### The problem
Return the entries below in full. Keep every word as it is.

____

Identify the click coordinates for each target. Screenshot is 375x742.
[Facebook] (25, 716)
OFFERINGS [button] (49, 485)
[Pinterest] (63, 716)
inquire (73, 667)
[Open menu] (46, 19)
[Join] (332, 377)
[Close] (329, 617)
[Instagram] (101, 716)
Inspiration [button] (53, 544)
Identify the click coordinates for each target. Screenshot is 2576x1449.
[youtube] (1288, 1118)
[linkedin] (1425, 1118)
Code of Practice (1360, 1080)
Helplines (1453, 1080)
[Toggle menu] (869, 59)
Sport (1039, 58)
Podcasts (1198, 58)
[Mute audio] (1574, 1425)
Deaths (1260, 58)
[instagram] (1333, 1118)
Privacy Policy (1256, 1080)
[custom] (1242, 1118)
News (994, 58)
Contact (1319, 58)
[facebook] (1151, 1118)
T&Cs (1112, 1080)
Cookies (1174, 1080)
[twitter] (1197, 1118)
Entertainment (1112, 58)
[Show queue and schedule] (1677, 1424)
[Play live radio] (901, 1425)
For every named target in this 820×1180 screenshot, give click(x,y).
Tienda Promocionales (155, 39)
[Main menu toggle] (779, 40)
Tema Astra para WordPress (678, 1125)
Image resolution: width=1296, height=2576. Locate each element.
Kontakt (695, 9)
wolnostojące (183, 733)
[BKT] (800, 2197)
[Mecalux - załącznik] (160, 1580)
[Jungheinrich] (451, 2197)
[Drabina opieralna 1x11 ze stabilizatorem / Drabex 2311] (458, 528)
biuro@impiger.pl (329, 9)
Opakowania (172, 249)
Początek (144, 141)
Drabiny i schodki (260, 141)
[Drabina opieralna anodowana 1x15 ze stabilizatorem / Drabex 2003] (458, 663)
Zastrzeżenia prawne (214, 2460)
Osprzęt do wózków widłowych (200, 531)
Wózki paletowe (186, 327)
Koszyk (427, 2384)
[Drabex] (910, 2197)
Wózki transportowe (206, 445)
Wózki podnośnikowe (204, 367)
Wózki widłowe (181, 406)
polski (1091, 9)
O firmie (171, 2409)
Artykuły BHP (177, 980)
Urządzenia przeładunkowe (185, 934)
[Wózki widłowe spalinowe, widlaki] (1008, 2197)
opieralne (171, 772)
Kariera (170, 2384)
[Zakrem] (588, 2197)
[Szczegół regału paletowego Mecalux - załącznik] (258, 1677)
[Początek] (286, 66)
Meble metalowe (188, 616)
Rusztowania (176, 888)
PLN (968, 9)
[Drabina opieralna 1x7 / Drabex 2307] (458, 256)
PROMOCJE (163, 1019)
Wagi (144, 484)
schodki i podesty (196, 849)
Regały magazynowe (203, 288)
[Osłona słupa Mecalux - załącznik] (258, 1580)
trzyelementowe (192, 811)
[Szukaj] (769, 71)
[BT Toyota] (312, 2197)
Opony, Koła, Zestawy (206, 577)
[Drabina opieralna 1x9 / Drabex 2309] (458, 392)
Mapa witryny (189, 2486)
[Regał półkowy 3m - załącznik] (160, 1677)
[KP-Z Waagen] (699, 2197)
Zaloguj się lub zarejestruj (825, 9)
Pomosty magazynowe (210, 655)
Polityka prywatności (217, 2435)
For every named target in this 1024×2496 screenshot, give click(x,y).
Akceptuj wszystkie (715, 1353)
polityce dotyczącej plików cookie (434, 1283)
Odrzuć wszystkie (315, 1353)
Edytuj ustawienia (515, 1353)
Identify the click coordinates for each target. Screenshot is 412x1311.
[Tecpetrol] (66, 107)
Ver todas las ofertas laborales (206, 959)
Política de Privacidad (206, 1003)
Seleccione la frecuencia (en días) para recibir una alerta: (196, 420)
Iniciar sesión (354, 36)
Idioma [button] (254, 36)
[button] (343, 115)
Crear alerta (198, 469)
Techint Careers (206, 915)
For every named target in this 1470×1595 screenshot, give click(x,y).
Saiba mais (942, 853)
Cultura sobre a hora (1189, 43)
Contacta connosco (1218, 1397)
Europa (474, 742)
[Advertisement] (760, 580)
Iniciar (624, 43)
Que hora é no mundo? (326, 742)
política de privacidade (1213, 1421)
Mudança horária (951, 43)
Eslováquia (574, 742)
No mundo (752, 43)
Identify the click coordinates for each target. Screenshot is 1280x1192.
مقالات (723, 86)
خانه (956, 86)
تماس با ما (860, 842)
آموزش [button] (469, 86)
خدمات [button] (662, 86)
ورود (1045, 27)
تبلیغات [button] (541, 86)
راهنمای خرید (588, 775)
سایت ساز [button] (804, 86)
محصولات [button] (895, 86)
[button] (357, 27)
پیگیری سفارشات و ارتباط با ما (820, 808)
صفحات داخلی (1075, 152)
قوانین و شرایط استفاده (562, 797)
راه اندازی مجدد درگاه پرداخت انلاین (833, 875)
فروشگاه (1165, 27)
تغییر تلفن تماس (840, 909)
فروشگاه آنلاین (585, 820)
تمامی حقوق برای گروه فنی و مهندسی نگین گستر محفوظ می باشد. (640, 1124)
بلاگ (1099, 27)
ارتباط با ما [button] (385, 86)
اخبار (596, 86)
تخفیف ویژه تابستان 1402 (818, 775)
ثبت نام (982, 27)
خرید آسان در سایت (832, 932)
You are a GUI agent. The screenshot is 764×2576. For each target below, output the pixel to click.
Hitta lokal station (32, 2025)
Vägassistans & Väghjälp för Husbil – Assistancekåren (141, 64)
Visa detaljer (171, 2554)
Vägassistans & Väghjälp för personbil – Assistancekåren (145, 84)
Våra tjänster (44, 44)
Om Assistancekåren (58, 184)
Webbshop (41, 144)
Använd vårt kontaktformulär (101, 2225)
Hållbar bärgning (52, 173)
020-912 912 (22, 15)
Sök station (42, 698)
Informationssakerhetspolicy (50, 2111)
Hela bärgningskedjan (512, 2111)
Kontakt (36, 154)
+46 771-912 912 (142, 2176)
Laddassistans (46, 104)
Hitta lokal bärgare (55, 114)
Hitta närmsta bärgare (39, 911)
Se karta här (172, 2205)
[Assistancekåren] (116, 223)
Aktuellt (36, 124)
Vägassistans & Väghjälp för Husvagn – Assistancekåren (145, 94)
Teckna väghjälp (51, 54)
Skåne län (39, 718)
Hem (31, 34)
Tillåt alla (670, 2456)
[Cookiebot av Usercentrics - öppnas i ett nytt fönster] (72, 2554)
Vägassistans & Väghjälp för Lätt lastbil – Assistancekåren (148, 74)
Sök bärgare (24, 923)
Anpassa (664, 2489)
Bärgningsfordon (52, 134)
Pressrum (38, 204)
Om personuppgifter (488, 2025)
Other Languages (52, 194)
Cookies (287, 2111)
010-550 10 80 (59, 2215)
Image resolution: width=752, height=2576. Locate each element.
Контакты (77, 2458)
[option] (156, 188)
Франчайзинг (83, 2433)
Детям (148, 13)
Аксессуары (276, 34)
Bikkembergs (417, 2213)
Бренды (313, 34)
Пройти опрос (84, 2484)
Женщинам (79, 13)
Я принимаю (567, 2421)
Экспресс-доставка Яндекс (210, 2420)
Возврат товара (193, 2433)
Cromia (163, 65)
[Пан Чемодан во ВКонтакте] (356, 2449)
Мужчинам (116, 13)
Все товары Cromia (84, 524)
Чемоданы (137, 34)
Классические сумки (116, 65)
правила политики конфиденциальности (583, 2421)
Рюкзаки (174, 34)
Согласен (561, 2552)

____

### Reply
Identify the click coordinates for each target. Screenshot is 375x742.
[Facebook] (25, 716)
OFFERINGS [button] (49, 485)
[Pinterest] (63, 716)
inquire (73, 667)
[Open menu] (46, 19)
[Join] (332, 377)
[Close] (329, 617)
[Instagram] (101, 716)
Inspiration [button] (53, 544)
Identify the click coordinates for each target. Screenshot is 2576x1449.
[youtube] (1288, 1118)
[linkedin] (1425, 1118)
Code of Practice (1360, 1080)
Helplines (1453, 1080)
[Toggle menu] (869, 59)
Sport (1039, 58)
Podcasts (1198, 58)
[Mute audio] (1574, 1425)
Deaths (1260, 58)
[instagram] (1333, 1118)
Privacy Policy (1256, 1080)
[custom] (1242, 1118)
News (994, 58)
Contact (1319, 58)
[facebook] (1151, 1118)
T&Cs (1112, 1080)
Cookies (1174, 1080)
[twitter] (1197, 1118)
Entertainment (1112, 58)
[Show queue and schedule] (1677, 1424)
[Play live radio] (901, 1425)
For every named target in this 820×1180 screenshot, give click(x,y).
Tienda Promocionales (155, 39)
[Main menu toggle] (779, 40)
Tema Astra para WordPress (678, 1125)
Image resolution: width=1296, height=2576. Locate each element.
Kontakt (695, 9)
wolnostojące (183, 733)
[BKT] (800, 2197)
[Mecalux - załącznik] (160, 1580)
[Jungheinrich] (451, 2197)
[Drabina opieralna 1x11 ze stabilizatorem / Drabex 2311] (458, 528)
biuro@impiger.pl (329, 9)
Opakowania (172, 249)
Początek (144, 141)
Drabiny i schodki (260, 141)
[Drabina opieralna anodowana 1x15 ze stabilizatorem / Drabex 2003] (458, 663)
Zastrzeżenia prawne (214, 2460)
Osprzęt do wózków widłowych (200, 531)
Wózki paletowe (186, 327)
Koszyk (427, 2384)
[Drabex] (910, 2197)
Wózki transportowe (206, 445)
Wózki podnośnikowe (204, 367)
Wózki widłowe (181, 406)
polski (1091, 9)
O firmie (171, 2409)
Artykuły BHP (177, 980)
Urządzenia przeładunkowe (185, 934)
[Wózki widłowe spalinowe, widlaki] (1008, 2197)
opieralne (171, 772)
Kariera (170, 2384)
[Zakrem] (588, 2197)
[Szczegół regału paletowego Mecalux - załącznik] (258, 1677)
[Początek] (286, 66)
Meble metalowe (188, 616)
Rusztowania (176, 888)
PLN (968, 9)
[Drabina opieralna 1x7 / Drabex 2307] (458, 256)
PROMOCJE (163, 1019)
Wagi (144, 484)
schodki i podesty (196, 849)
Regały magazynowe (203, 288)
[Osłona słupa Mecalux - załącznik] (258, 1580)
trzyelementowe (192, 811)
[Szukaj] (769, 71)
[BT Toyota] (312, 2197)
Opony, Koła, Zestawy (206, 577)
[Drabina opieralna 1x9 / Drabex 2309] (458, 392)
Mapa witryny (189, 2486)
[Regał półkowy 3m - załącznik] (160, 1677)
[KP-Z Waagen] (699, 2197)
Zaloguj się lub zarejestruj (825, 9)
Pomosty magazynowe (210, 655)
Polityka prywatności (217, 2435)
For every named target in this 1024×2496 screenshot, give click(x,y).
Akceptuj wszystkie (715, 1353)
polityce dotyczącej plików cookie (434, 1283)
Odrzuć wszystkie (315, 1353)
Edytuj ustawienia (515, 1353)
Identify the click coordinates for each target. Screenshot is 412x1311.
[Tecpetrol] (66, 107)
Ver todas las ofertas laborales (206, 959)
Política de Privacidad (206, 1003)
Seleccione la frecuencia (en días) para recibir una alerta: (196, 420)
Iniciar sesión (354, 36)
Idioma [button] (254, 36)
[button] (343, 115)
Crear alerta (198, 469)
Techint Careers (206, 915)
For every named target in this 1470×1595 screenshot, give click(x,y).
Saiba mais (942, 853)
Cultura sobre a hora (1189, 43)
Contacta connosco (1218, 1397)
Europa (474, 742)
[Advertisement] (760, 580)
Iniciar (624, 43)
Que hora é no mundo? (326, 742)
política de privacidade (1213, 1421)
Mudança horária (951, 43)
Eslováquia (574, 742)
No mundo (752, 43)
Identify the click coordinates for each target. Screenshot is 1280x1192.
مقالات (723, 86)
خانه (956, 86)
تماس با ما (860, 842)
آموزش [button] (469, 86)
خدمات [button] (662, 86)
ورود (1045, 27)
تبلیغات [button] (541, 86)
راهنمای خرید (588, 775)
سایت ساز [button] (804, 86)
محصولات [button] (895, 86)
[button] (357, 27)
پیگیری سفارشات و ارتباط با ما (820, 808)
صفحات داخلی (1075, 152)
قوانین و شرایط استفاده (562, 797)
راه اندازی مجدد درگاه پرداخت انلاین (833, 875)
فروشگاه (1165, 27)
تغییر تلفن تماس (840, 909)
فروشگاه آنلاین (585, 820)
تمامی حقوق برای گروه فنی و مهندسی نگین گستر محفوظ می باشد. (640, 1124)
بلاگ (1099, 27)
ارتباط با ما [button] (385, 86)
اخبار (596, 86)
تخفیف ویژه تابستان 1402 (818, 775)
ثبت نام (982, 27)
خرید آسان در سایت (832, 932)
You are a GUI agent. The screenshot is 764×2576. For each target below, output the pixel to click.
Hitta lokal station (32, 2025)
Vägassistans & Väghjälp för Husbil – Assistancekåren (141, 64)
Visa detaljer (171, 2554)
Vägassistans & Väghjälp för personbil – Assistancekåren (145, 84)
Våra tjänster (44, 44)
Om Assistancekåren (58, 184)
Webbshop (41, 144)
Använd vårt kontaktformulär (101, 2225)
Hållbar bärgning (52, 173)
020-912 912 (22, 15)
Sök station (42, 698)
Informationssakerhetspolicy (50, 2111)
Hela bärgningskedjan (512, 2111)
Kontakt (36, 154)
+46 771-912 912 (142, 2176)
Laddassistans (46, 104)
Hitta lokal bärgare (55, 114)
Hitta närmsta bärgare (39, 911)
Se karta här (172, 2205)
[Assistancekåren] (116, 223)
Aktuellt (36, 124)
Vägassistans & Väghjälp för Husvagn – Assistancekåren (145, 94)
Teckna väghjälp (51, 54)
Skåne län (39, 718)
Hem (31, 34)
Tillåt alla (670, 2456)
[Cookiebot av Usercentrics - öppnas i ett nytt fönster] (72, 2554)
Vägassistans & Väghjälp för Lätt lastbil – Assistancekåren (148, 74)
Sök bärgare (24, 923)
Anpassa (664, 2489)
Bärgningsfordon (52, 134)
Pressrum (38, 204)
Om personuppgifter (488, 2025)
Other Languages (52, 194)
Cookies (287, 2111)
010-550 10 80 (59, 2215)
Image resolution: width=752, height=2576. Locate each element.
Контакты (77, 2458)
[option] (156, 188)
Франчайзинг (83, 2433)
Детям (148, 13)
Аксессуары (276, 34)
Bikkembergs (417, 2213)
Бренды (313, 34)
Пройти опрос (84, 2484)
Женщинам (79, 13)
Я принимаю (567, 2421)
Экспресс-доставка Яндекс (210, 2420)
Возврат товара (193, 2433)
Cromia (163, 65)
[Пан Чемодан во ВКонтакте] (356, 2449)
Мужчинам (116, 13)
Все товары Cromia (84, 524)
Чемоданы (137, 34)
Классические сумки (116, 65)
правила политики конфиденциальности (583, 2421)
Рюкзаки (174, 34)
Согласен (561, 2552)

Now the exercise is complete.